André Kertész (1894-1985) è stato un maestro indiscusso che ha definito il linguaggio che ancora oggi viene usato in fotografia. Per tutta la sua vita ha lavorato su temi e concetti, ritornandoci costantemente per perfezionare e migliorare le sue riflessioni.

Il lavoro Surveillance, messo insieme per la prima volta dalla galleria Bulger di Toronto, si basa su una contrapposizione tra un uomo che guarda da lontano e le immagini che crea, così profonde e intime, da diventare testimonianza di ciò che osserva. Queste foto rappresentano in un certo senso la personalità da outsider di Kertész, che per gran parte della sua vita si sente circondato dalla solitudine.
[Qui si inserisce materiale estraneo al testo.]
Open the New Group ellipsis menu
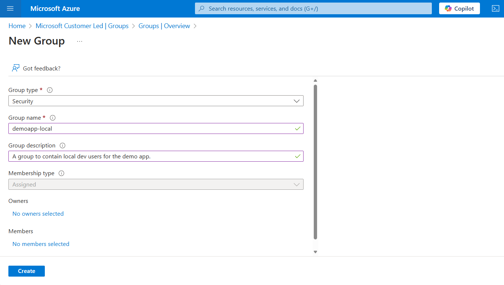Screen dimensions: 504x285 (79, 41)
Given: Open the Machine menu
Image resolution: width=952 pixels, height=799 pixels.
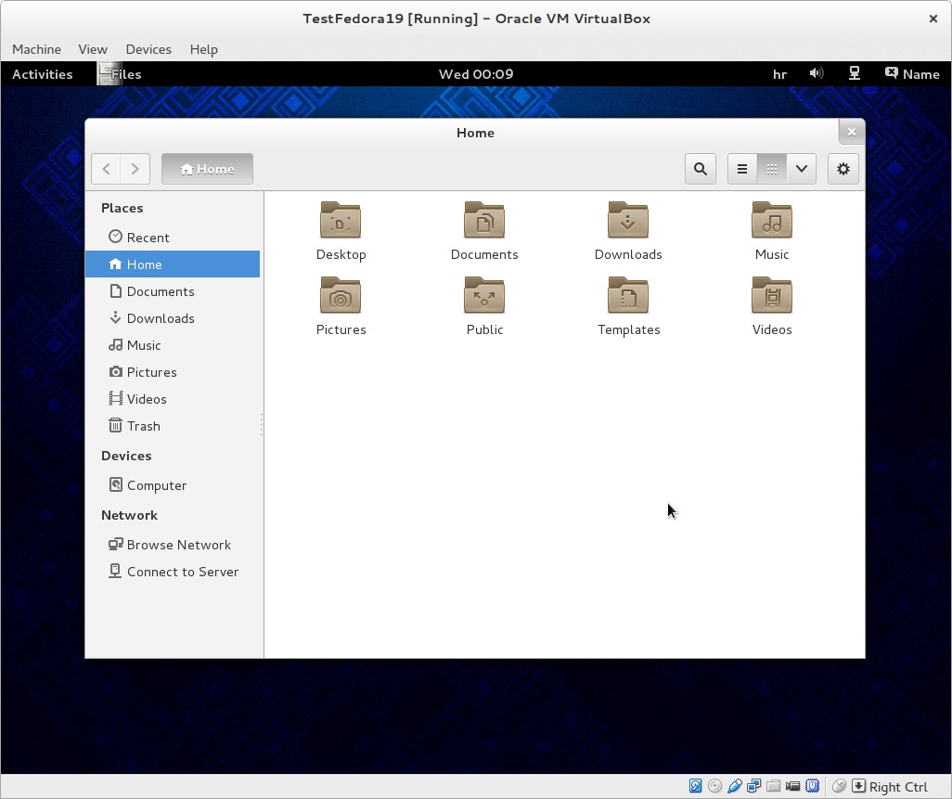Looking at the screenshot, I should pyautogui.click(x=36, y=49).
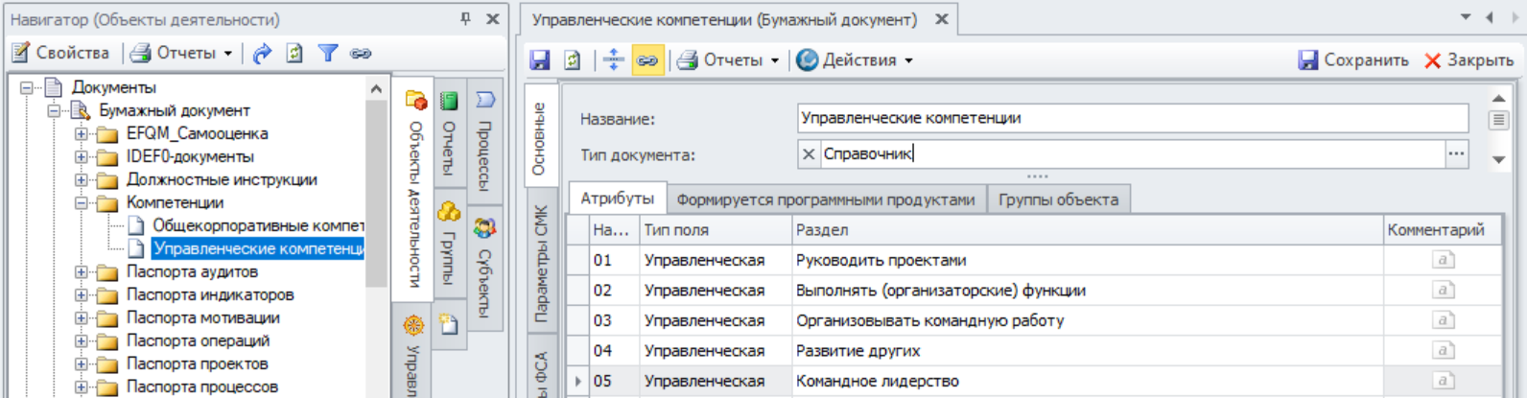The width and height of the screenshot is (1527, 398).
Task: Click the Закрыть button
Action: (x=1468, y=60)
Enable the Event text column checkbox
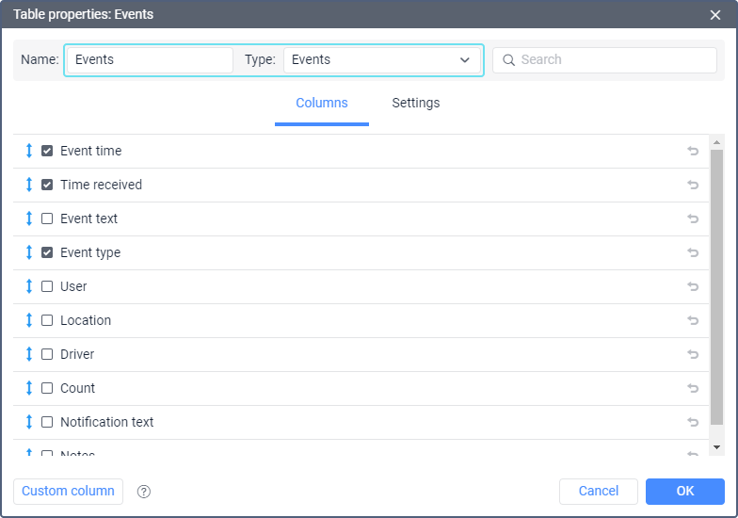The height and width of the screenshot is (518, 738). point(47,219)
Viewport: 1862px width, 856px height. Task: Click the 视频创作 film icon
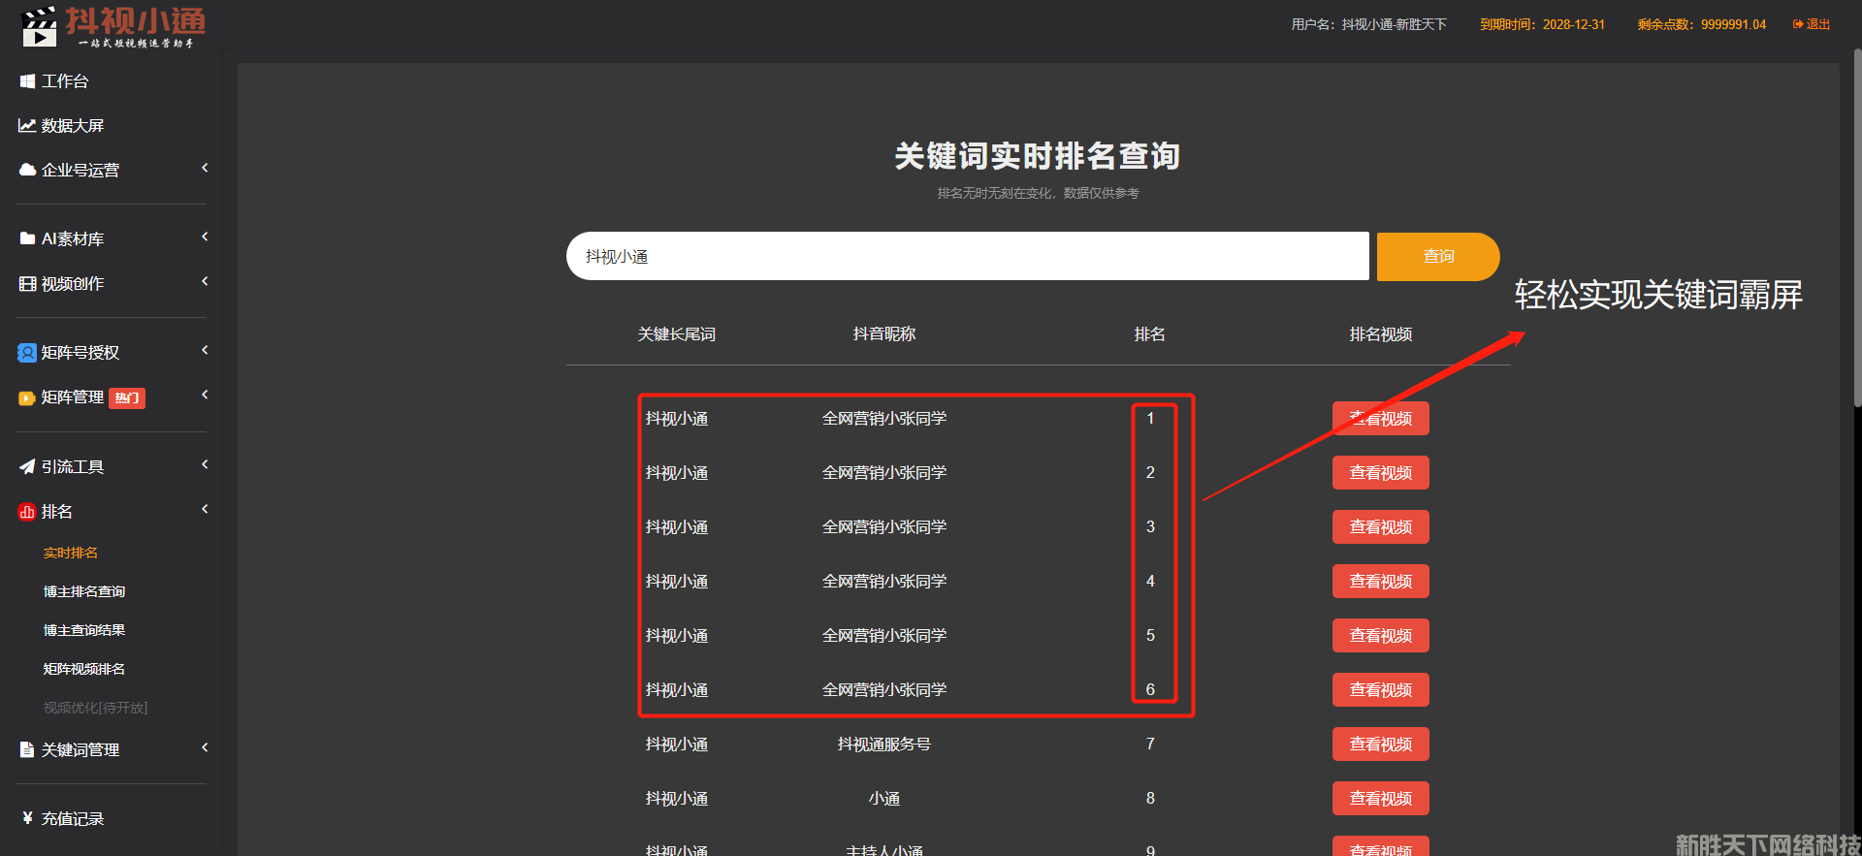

Nato a Budapest, in Ungheria, da una famiglia ebrea borghese, dopo il diploma all’Accademia commerciale si arruola nel 1915 nelle file dell’esercito austroungarico. Durante la guerra comincia a fotografare le trincee e tornato a casa continua a coltivare questa passione. Nel 1925 lascia l’Ungheria, provata e impoverita dalla prima guerra mondiale, e va a Parigi. Qui frequenta Man Ray, Robert Capa, Berenice Abbott e diventa un grande amico del collega Brassaï. Kertész conosce il successo a Parigi e nel 1936 parte per New York, in cerca di nuove idee, dove rimane per il resto della sua vita. Collabora per riviste come Look, Harper’s Bazaar e Vogue, pubblica libri e gli vengono dedicate diverse mostre personali.

Nonostante la fama, il fotografo ha sempre sofferto la lontananza dalla famiglia, dall’Ungheria, sviluppando sia a Parigi che a New York un costante distacco, e isolandosi sempre di più. Anni dopo la fine della seconda guerra mondiale, si rifugia nell’appartemento del Greenwich village armato di telescopio e obiettivi zoom per osservare le persone che lo circondano senza uscire. Da questa distanza di sicurezza, Kertész costruisce un nuovo mondo intorno a lui e trasforma il voyeurismo in forma d’arte.

La mostra Surveillance resterà aperta fino al 20 giugno 2015 presso la galleria Bulger di Toronto, in Canada.